L’ex-animateur périscolaire fixé sur son sort : la sanction carcérale prononcée à Nantes pour des agressions sur douze élèves

Le tribunal correctionnel de Nantes a rendu son délibéré ce jeudi dans une affaire particulièrement sensible touchant au milieu scolaire. Au terme d’un procès où la parole de douze enfants a été confrontée aux dénégations de l’accusé, la justice a dû statuer sur la culpabilité d’un ancien encadrant ayant officié dans la commune de Rezé, en Loire-Atlantique.

La juridiction a prononcé une peine de six ans d’emprisonnement ferme à l’encontre de cet ex-animateur périscolaire. Cette condamnation va au-delà des réquisitions du parquet, qui avait sollicité cinq ans de prison lors de l’audience. Selon les informations rapportées par l’agence Anadolu, la peine est assortie d’un mandat de dépôt différé, signifiant que l’homme devra être incarcéré dans un délai de 30 jours, même en cas d’appel.

Outre la peine de prison, le tribunal a imposé un suivi socio-judiciaire d’une durée de trois ans. Une mesure de sûreté supplémentaire a été actée : l’interdiction définitive d’exercer toute activité, professionnelle ou bénévole, en contact avec des mineurs. L’individu sera également inscrit au Fichier judiciaire automatisé des auteurs d’infractions sexuelles ou violentes (FIJAISV).

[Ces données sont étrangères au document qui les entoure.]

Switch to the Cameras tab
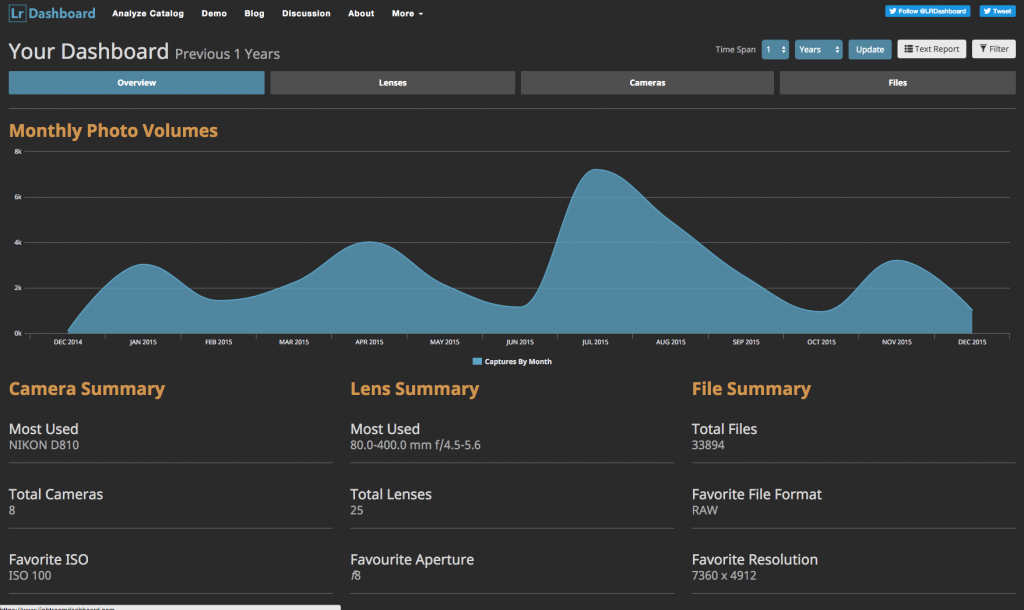Screen dimensions: 1024x610 pyautogui.click(x=647, y=83)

Les faits reprochés se sont déroulés entre 2017 et 2019 au sein des écoles Ouche-Dinier et Chêne-Creux, situées à Rezé. La justice a retenu la culpabilité de l’homme pour des baisers imposés et des attouchements, notamment des caresses sur les fesses et le sexe. Les victimes étaient, pour la grande majorité, scolarisées en maternelle au moment des faits, bien qu’une collégienne figure également parmi les parties civiles.

L’affaire avait éclaté en 2019 suite à des signalements qui avaient conduit à la mise à l’écart immédiate de l’animateur et à son placement sous contrôle judiciaire. Des éléments de procédure ont par ailleurs révélé l’existence d’un précédent signalement dès 2018 concernant une autre élève, suivi d’un changement d’établissement.

Tout au long de la procédure, le prévenu, qui comparaissait libre, a contesté l’intégralité des accusations. À l’issue du jugement, son avocat a fait savoir que son client maintenait sa position d’innocence et envisageait de faire appel dans les délais légaux. L’audience sur les intérêts civils a été renvoyée au 3 septembre 2027.